*** Supplied records ***
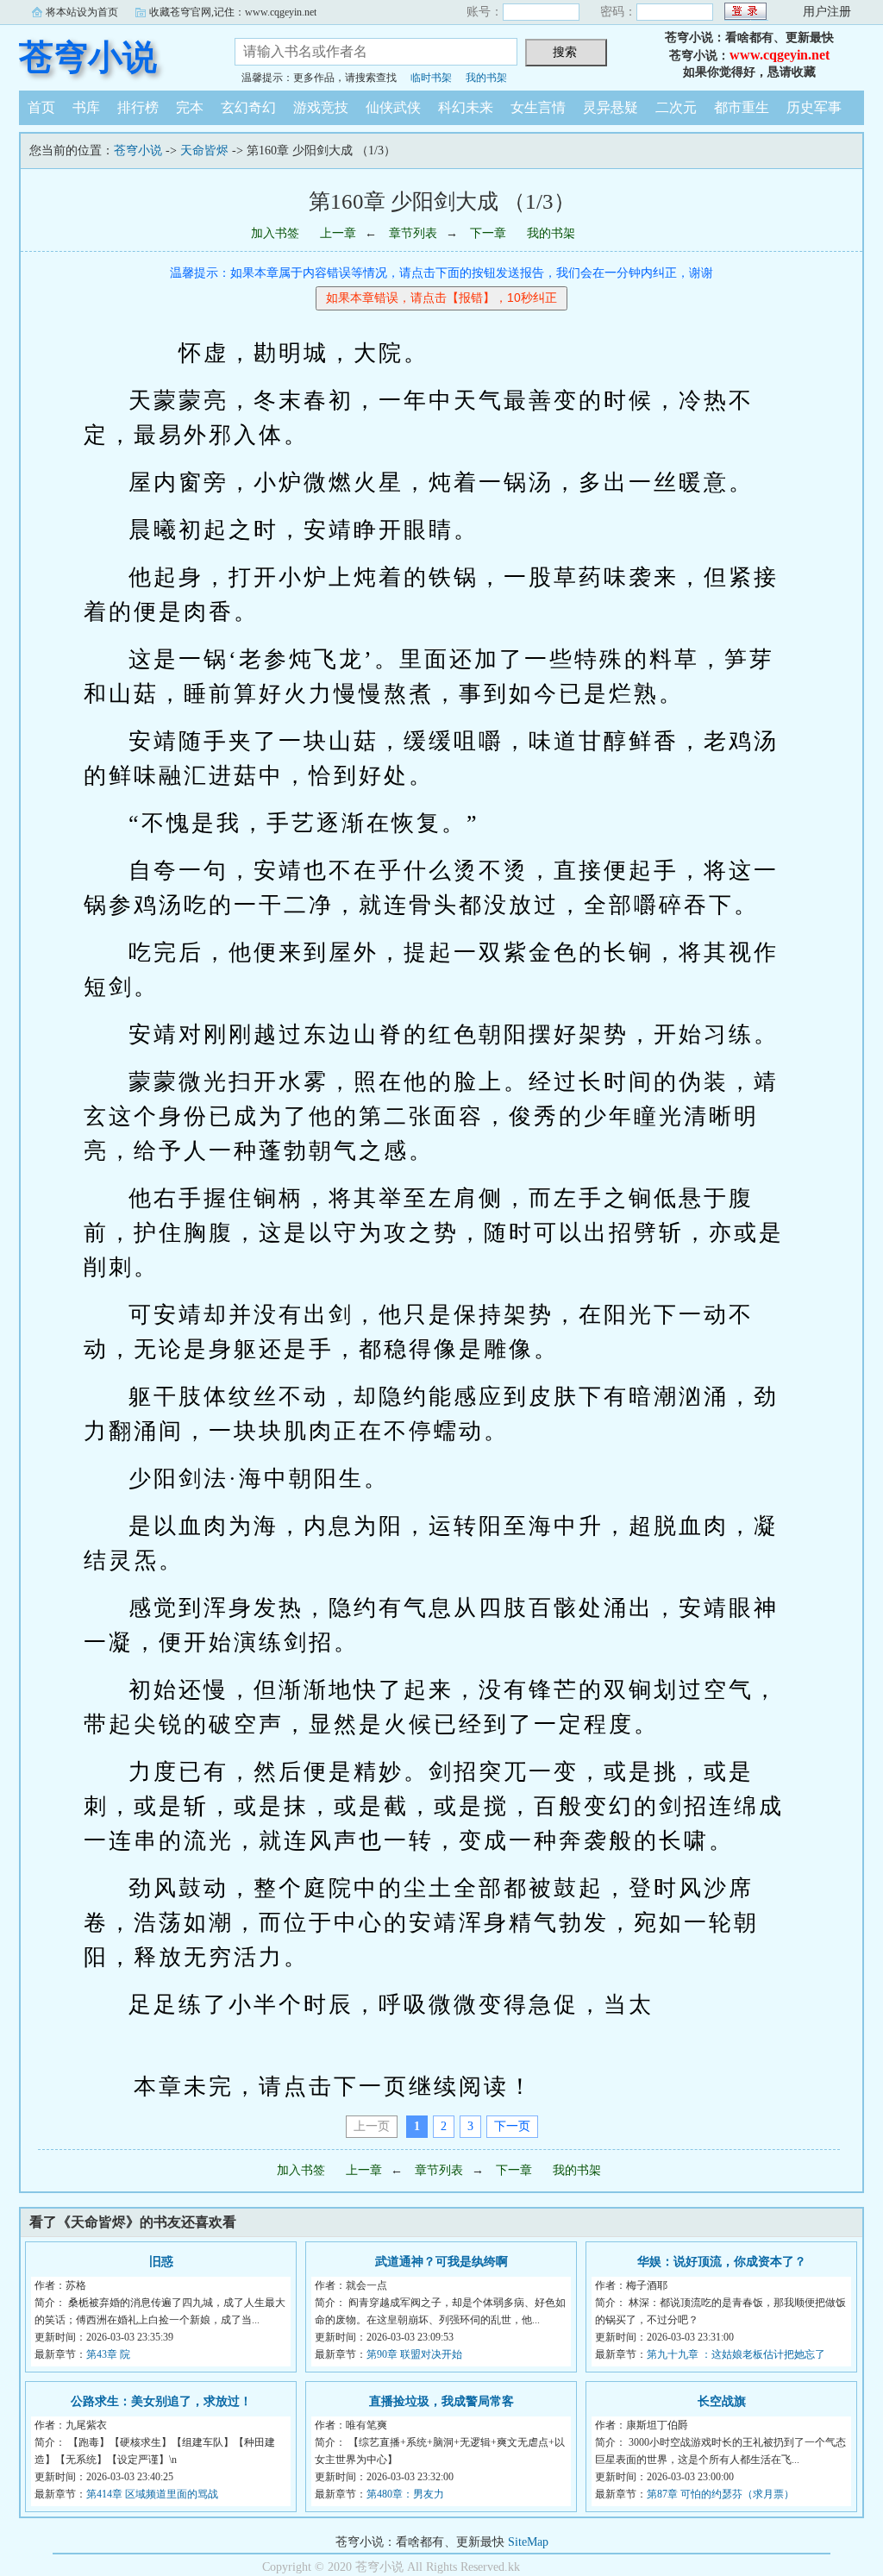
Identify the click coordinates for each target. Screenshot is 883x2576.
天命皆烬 (204, 150)
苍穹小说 (88, 57)
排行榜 (138, 107)
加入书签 (275, 233)
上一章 (338, 233)
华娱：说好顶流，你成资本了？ (721, 2261)
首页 (41, 107)
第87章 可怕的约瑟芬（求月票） (720, 2494)
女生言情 (538, 107)
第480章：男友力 (405, 2494)
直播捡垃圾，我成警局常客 (441, 2401)
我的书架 (486, 78)
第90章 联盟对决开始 (414, 2354)
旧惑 (161, 2261)
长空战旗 (722, 2401)
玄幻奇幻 (248, 107)
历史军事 (814, 107)
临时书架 (431, 78)
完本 (190, 107)
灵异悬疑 (610, 107)
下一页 (512, 2126)
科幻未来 (465, 107)
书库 (86, 107)
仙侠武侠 (393, 107)
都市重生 (741, 107)
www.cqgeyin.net (780, 54)
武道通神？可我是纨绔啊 (441, 2261)
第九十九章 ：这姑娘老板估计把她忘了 (736, 2354)
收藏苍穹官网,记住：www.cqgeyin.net (232, 12)
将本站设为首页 (82, 12)
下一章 (488, 233)
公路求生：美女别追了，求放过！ (161, 2401)
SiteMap (528, 2541)
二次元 (676, 107)
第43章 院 (108, 2354)
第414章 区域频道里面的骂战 (152, 2494)
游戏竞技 (320, 107)
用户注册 (827, 11)
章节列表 (413, 233)
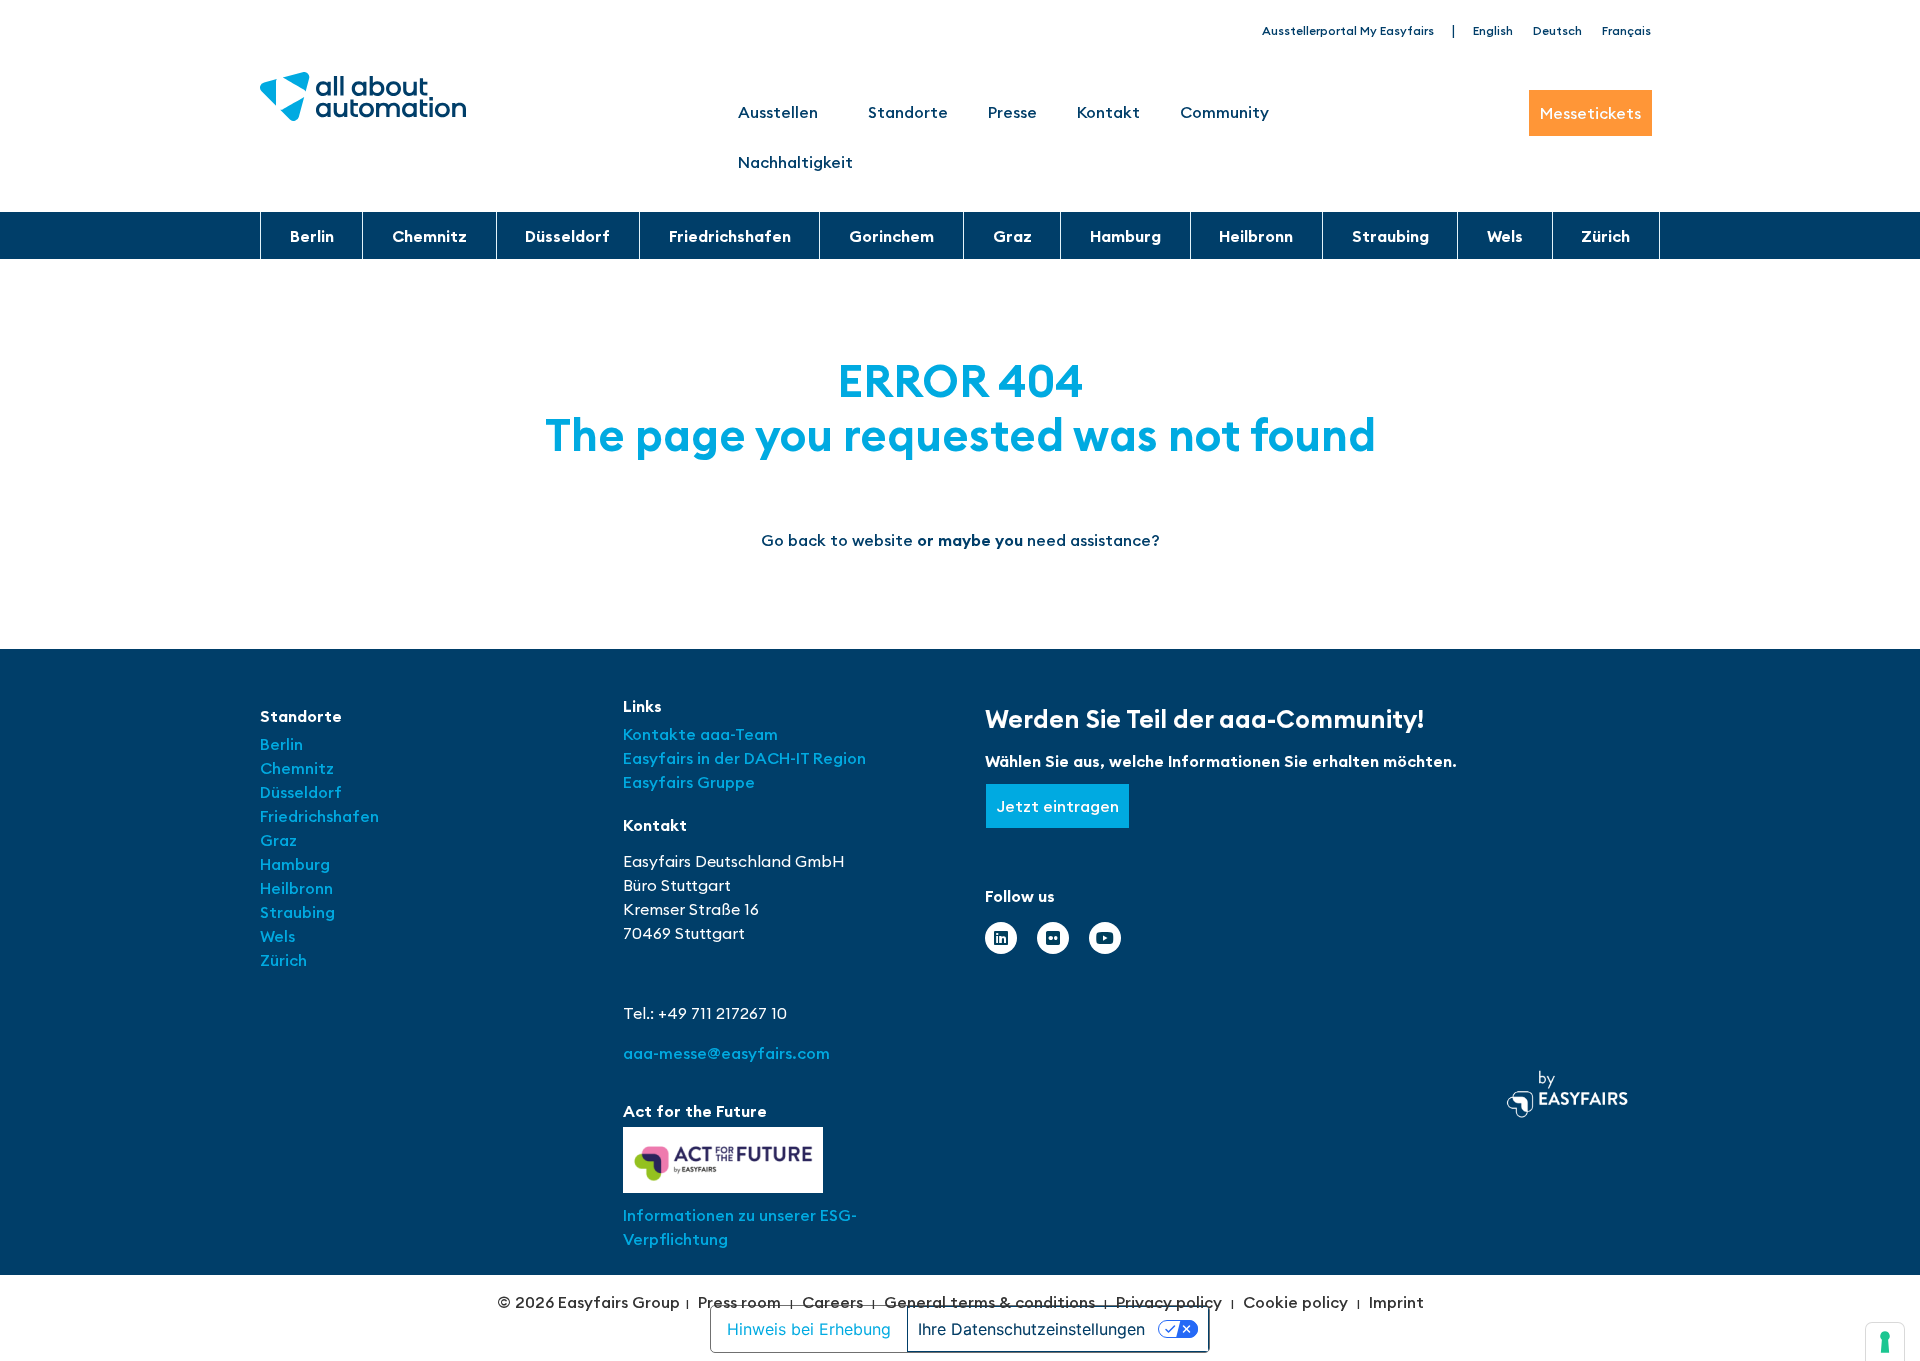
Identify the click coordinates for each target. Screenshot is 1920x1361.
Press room (739, 1302)
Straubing (1390, 236)
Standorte (908, 112)
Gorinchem (891, 236)
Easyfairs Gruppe (689, 782)
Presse (1012, 112)
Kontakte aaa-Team (700, 734)
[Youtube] (1105, 938)
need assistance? (1093, 540)
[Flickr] (1053, 938)
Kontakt (1108, 112)
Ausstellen (778, 112)
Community (1224, 112)
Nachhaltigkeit (795, 162)
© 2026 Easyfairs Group (588, 1302)
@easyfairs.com (726, 1053)
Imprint (1396, 1302)
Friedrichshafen (730, 236)
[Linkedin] (1001, 938)
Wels (1505, 236)
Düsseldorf (567, 236)
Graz (1012, 236)
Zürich (1605, 236)
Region (839, 758)
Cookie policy (1295, 1302)
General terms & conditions (989, 1302)
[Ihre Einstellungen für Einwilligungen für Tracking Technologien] (1885, 1342)
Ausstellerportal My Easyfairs (1348, 30)
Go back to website (837, 540)
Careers (832, 1302)
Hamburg (1125, 236)
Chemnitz (429, 236)
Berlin (312, 236)
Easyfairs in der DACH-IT (718, 758)
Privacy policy (1169, 1302)
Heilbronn (1256, 236)
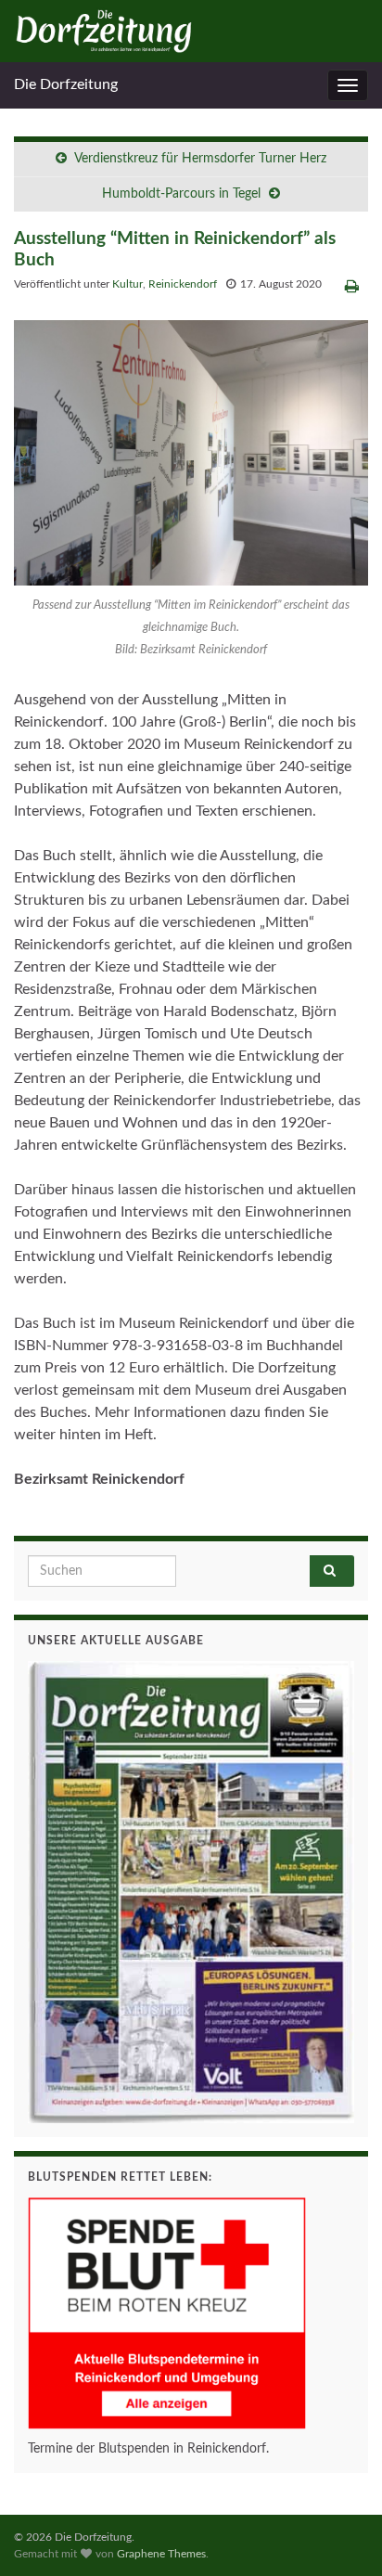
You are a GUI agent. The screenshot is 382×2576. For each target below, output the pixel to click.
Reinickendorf (182, 284)
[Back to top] (340, 2534)
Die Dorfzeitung (66, 84)
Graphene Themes (161, 2553)
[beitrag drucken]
*** End of Supplied records ***
The entries are to be written out again exactly, though without any images.

Result of the task:
Identify the click coordinates for each target. Screenshot is 883x2576.
天命皆烬 (204, 150)
苍穹小说 (88, 57)
排行榜 (138, 107)
加入书签 (275, 233)
上一章 (338, 233)
华娱：说好顶流，你成资本了？ (721, 2261)
首页 (41, 107)
第87章 可怕的约瑟芬（求月票） (720, 2494)
女生言情 (538, 107)
第480章：男友力 (405, 2494)
直播捡垃圾，我成警局常客 (441, 2401)
我的书架 (486, 78)
第90章 联盟对决开始 (414, 2354)
旧惑 (161, 2261)
长空战旗 (722, 2401)
玄幻奇幻 (248, 107)
历史军事 (814, 107)
临时书架 (431, 78)
完本 (190, 107)
灵异悬疑 (610, 107)
下一页 (512, 2126)
科幻未来 (465, 107)
书库 (86, 107)
仙侠武侠 (393, 107)
都市重生 (741, 107)
www.cqgeyin.net (780, 54)
武道通神？可我是纨绔啊 (441, 2261)
第九十九章 ：这姑娘老板估计把她忘了 (736, 2354)
收藏苍穹官网,记住：www.cqgeyin.net (232, 12)
将本站设为首页 (82, 12)
下一章 (488, 233)
公路求生：美女别追了，求放过！ (161, 2401)
SiteMap (528, 2541)
二次元 (676, 107)
第43章 院 (108, 2354)
第414章 区域频道里面的骂战 (152, 2494)
游戏竞技 (320, 107)
用户注册 (827, 11)
章节列表 (413, 233)
Identify the click coordinates for each target. Screenshot is 1920x1361.
Press room (739, 1302)
Straubing (1390, 236)
Standorte (908, 112)
Gorinchem (891, 236)
Easyfairs Gruppe (689, 782)
Presse (1012, 112)
Kontakte aaa-Team (700, 734)
[Youtube] (1105, 938)
need assistance? (1093, 540)
[Flickr] (1053, 938)
Kontakt (1108, 112)
Ausstellen (778, 112)
Community (1224, 112)
Nachhaltigkeit (795, 162)
© 2026 Easyfairs Group (588, 1302)
@easyfairs.com (726, 1053)
Imprint (1396, 1302)
Friedrichshafen (730, 236)
[Linkedin] (1001, 938)
Wels (1505, 236)
Düsseldorf (567, 236)
Graz (1012, 236)
Zürich (1605, 236)
Region (839, 758)
Cookie policy (1295, 1302)
General terms & conditions (989, 1302)
[Ihre Einstellungen für Einwilligungen für Tracking Technologien] (1885, 1342)
Ausstellerportal My Easyfairs (1348, 30)
Go back to website (837, 540)
Careers (832, 1302)
Hamburg (1125, 236)
Chemnitz (429, 236)
Berlin (312, 236)
Easyfairs in der DACH-IT (718, 758)
Privacy policy (1169, 1302)
Heilbronn (1256, 236)
You are a GUI agent. The screenshot is 382×2576. For each target below, output the pixel to click.
Reinickendorf (182, 284)
[Back to top] (340, 2534)
Die Dorfzeitung (66, 84)
Graphene Themes (161, 2553)
[beitrag drucken]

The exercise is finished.